**WHAT THIS TASK INVOLVES:** In the scholarship essay about the Hurricane Benefit concert, how much money did the concert raise?

**TEXT SEGMENT:**

Youth Forward Scholarship 2018 – Saving One

Name: Addison Provost
From: springville, Utah
Grade: 12
School: Springville High School
Votes: 2

This October, I organized a Hurricane Benefit concert. It was one of the
hardest, strenuous, and most rewarding activities I’ve done.

During the week of auditions for Cinderella (our school musical this year),
Ms. Hernandez, my U.S. Government teacher, displayed photos of the
devastation left by Hurricane Harvey. I was sitting in my class
holding back tears.

I had known about the hurricane, I had seen it on the news, but all
of the sudden it was in my classroom. She was showing us pictures of
high schools that had been flooded and one of the photos was of an
auditorium. This was just a of couple states over from me, people
were losing everything.
I
needed to do something.

The next thing I knew I was emailing bands. I had never dealt with so
much red tape in my life. I sat through Parks and Recreation
meetings, phone calls about the length and depth of the stage, and
excruciating email chains. No matter how badly people wanted to help,
governmental request forms seemed to be against me.

I ended up getting some popular bands. I began advertising, I even
managed to get the colleges near by to advertise to their students. I
was convinced that the concert was going to easily raise our goal of
$10,000. In total the whole process took me almost three months and
over 100 hours just to secure a venue and a band.

Eventually the day of the concert arrived. I walked out to introduce the first
band and was shocked to see… 40 people. We had advertised and
advertised and only 40 kids had shown up. The concert ended and we
had only raised about $400. I went home feeling defeated.

During the concert, the band’s lead singer sung a song entitled “Hey
Love.” It’s a song about one of their good friends who had taken
his own life. When performing the song he began to tear up. He talked
about his own experiences with depression and his friends battle. He
ended telling all of us that we are worth it. That life is worth it.

**DATA TO EXAMINE:**

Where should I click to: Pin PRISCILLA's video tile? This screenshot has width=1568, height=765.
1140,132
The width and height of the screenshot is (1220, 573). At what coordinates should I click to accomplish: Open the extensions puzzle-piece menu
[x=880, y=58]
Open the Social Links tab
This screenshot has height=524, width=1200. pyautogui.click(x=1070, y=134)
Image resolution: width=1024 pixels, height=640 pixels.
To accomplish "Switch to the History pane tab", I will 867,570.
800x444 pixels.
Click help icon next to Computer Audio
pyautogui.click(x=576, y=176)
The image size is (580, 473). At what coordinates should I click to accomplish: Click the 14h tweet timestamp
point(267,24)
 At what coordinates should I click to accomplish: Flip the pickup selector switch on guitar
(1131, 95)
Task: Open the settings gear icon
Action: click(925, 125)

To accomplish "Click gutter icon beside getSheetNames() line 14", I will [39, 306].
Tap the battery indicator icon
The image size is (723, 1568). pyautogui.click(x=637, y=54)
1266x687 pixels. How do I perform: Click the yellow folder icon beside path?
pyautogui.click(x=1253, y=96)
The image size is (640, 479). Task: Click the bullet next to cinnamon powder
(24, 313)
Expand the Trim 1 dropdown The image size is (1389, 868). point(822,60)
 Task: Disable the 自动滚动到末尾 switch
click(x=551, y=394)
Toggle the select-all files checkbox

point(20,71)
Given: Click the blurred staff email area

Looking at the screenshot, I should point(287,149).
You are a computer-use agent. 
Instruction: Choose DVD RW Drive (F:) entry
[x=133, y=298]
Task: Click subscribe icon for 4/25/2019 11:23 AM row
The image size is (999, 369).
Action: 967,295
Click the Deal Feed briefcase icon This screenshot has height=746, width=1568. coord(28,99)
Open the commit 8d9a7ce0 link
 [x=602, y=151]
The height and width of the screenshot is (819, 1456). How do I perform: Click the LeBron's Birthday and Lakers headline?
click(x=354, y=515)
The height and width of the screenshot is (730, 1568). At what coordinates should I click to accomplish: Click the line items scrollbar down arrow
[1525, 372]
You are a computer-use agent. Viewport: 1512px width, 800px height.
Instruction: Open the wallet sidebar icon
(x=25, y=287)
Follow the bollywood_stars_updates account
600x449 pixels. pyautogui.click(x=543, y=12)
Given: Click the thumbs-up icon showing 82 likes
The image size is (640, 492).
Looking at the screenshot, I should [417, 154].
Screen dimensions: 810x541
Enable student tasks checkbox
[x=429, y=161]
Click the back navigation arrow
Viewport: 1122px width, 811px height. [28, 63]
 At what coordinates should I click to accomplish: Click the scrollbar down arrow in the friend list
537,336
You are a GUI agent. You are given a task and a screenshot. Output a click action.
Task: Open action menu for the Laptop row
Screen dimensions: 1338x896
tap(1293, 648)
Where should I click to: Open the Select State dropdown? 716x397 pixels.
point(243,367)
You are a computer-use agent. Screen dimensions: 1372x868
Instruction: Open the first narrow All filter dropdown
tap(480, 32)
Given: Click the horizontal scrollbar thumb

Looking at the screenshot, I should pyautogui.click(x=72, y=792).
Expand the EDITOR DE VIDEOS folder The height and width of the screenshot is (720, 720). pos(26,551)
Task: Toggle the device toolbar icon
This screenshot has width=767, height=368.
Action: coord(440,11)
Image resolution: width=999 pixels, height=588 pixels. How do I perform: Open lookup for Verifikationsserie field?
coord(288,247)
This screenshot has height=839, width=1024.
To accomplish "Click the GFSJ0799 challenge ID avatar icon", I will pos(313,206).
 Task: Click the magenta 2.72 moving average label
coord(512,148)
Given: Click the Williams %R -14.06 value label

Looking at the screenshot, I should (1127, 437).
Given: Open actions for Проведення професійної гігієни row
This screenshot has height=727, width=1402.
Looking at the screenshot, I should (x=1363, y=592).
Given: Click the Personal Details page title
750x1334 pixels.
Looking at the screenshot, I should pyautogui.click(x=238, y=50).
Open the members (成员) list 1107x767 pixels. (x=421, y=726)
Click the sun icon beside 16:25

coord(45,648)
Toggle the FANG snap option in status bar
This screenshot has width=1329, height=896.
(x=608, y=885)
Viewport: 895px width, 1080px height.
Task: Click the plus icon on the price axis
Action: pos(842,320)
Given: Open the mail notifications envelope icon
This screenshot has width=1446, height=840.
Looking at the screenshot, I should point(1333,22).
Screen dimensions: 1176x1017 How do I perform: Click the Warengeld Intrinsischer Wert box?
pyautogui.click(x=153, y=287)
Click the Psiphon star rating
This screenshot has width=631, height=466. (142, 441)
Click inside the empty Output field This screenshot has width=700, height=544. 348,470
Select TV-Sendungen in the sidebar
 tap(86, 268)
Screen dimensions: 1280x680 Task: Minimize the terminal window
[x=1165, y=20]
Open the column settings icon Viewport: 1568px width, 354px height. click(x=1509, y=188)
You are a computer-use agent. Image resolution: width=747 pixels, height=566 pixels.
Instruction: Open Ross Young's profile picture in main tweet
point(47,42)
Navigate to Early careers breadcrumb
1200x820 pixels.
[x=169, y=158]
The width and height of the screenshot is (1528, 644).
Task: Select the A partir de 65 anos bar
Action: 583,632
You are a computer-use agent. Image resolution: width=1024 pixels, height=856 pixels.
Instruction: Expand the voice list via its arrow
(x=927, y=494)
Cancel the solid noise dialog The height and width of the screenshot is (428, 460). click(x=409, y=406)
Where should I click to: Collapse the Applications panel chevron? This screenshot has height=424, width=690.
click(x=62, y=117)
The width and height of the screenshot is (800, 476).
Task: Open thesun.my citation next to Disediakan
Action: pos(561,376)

**ANSWER AREA:** About $400.